The application of a novel platform of multiparametric magnetic resonance imaging in a bioenvironmental toxic carbon tetrachloride-induced mouse model of liver fibrosis

The use of multiparametric magnetic resonance imaging (MRI) to distinguish complex histopathological changes in liver fibrosis has not yet been systematically established. The purpose of this study is to gauge the efficacy of a cutting-edge MRI platform for evaluating ecotoxicologically hazardous carbon tetrachloride (CCl4) induced liver fibrosis, while also scrutinizing the relationship between MRI and its histopathological features.

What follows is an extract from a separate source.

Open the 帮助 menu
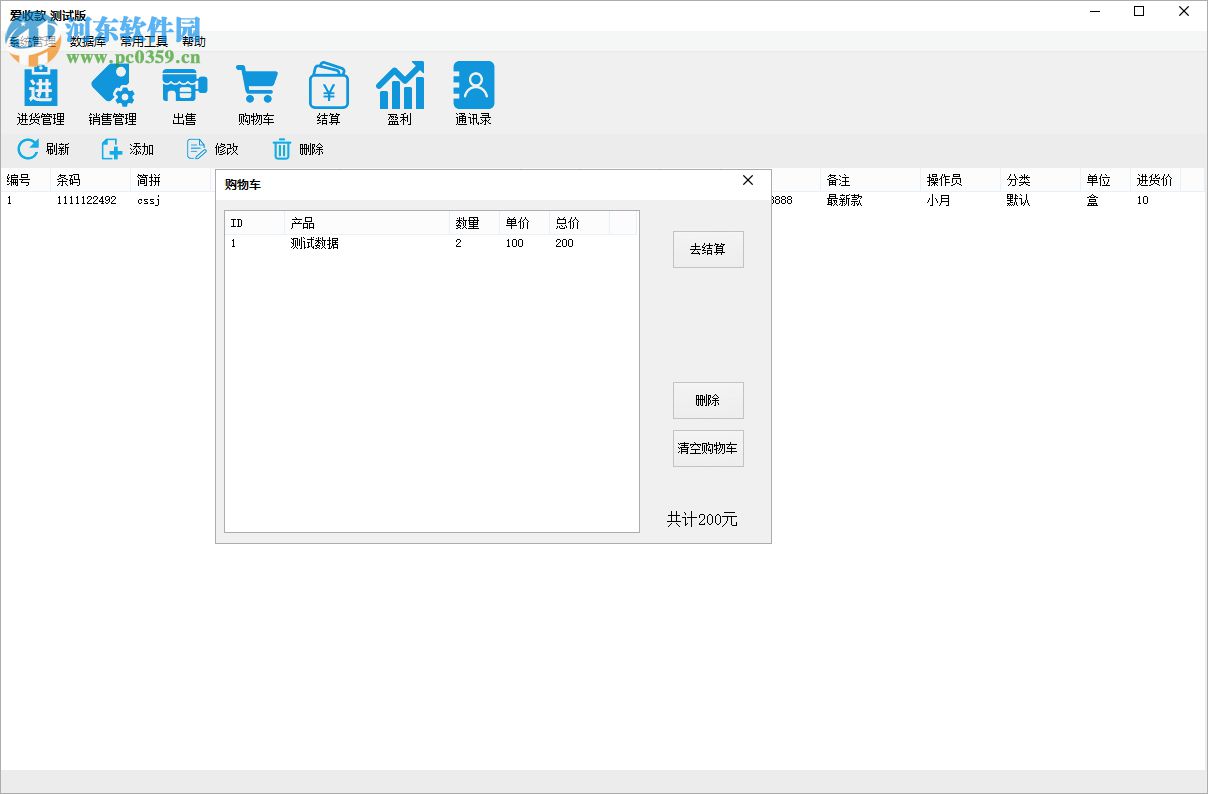Screen dimensions: 1208x794 pos(193,41)
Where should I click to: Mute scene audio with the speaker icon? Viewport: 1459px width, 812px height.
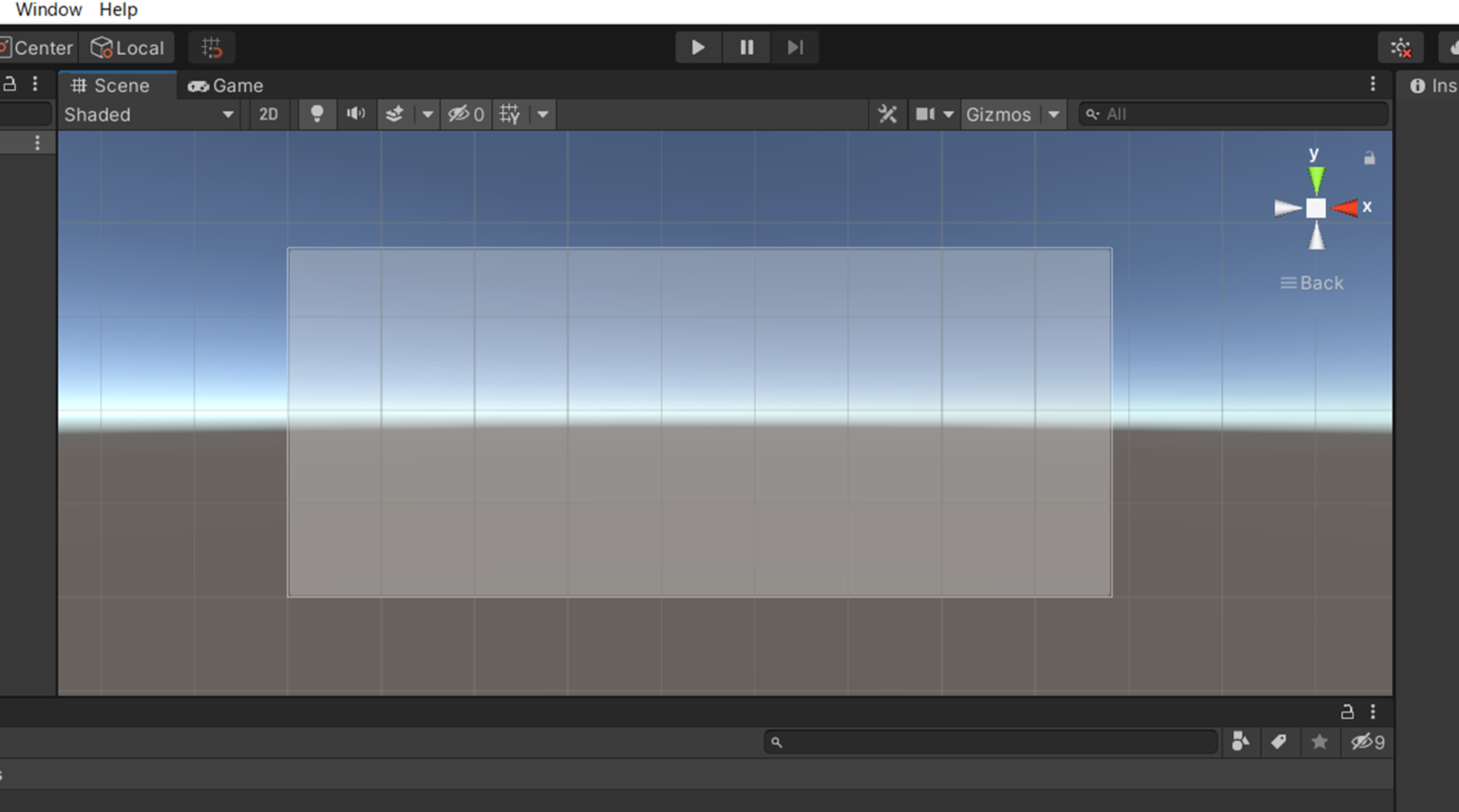tap(355, 114)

Thirty-six mice were randomly divided into 6 groups, each with 6 mice. Control mice received an intraperitoneal injection of olive oil, while the experimental mice received different doses of intraperitoneal injection of CCl4. Both sets underwent this process twice per week over a duration of 5 weeks. MRI measurements encompassed T1WI, T2WI, T1 mapping, T2 mapping, T2* mapping. Liver fibrosis and inflammation were assessed and classified using Metavir and activity scoring systems. CCl4 successfully induced liver fibrosis in mice, showing an increasing extent of liver fibrosis and liver function damage with the increasing dosage of CCl4. Compared with the control group, T1, ΔT1, and T2 in the experimental group were considerably elevated (P < 0.05) than those in the control group. Spearman's correlation showed that the correlation of Native T1 and △T1 with fibrosis (r = 0.712, 0.678) was better than with inflammation (r = 0.688, 0.536). T2 correlation with inflammation (r = 0.803) was superior to fibrosis (r = 0.568). ROC analysis showed that the AUC of Native T1 was highest (0.906), followed by ΔT1 (0.852), while the AUC increased to 0.945 when all relevant MRI parameters were combined. T1 is the most potent MRI parameter for evaluating CCl4-induced liver fibrosis, followed by ΔT1. Meanwhile, T2 may not be suitable for evaluating liver fibrosis but is more suitable for evaluating liver inflammation.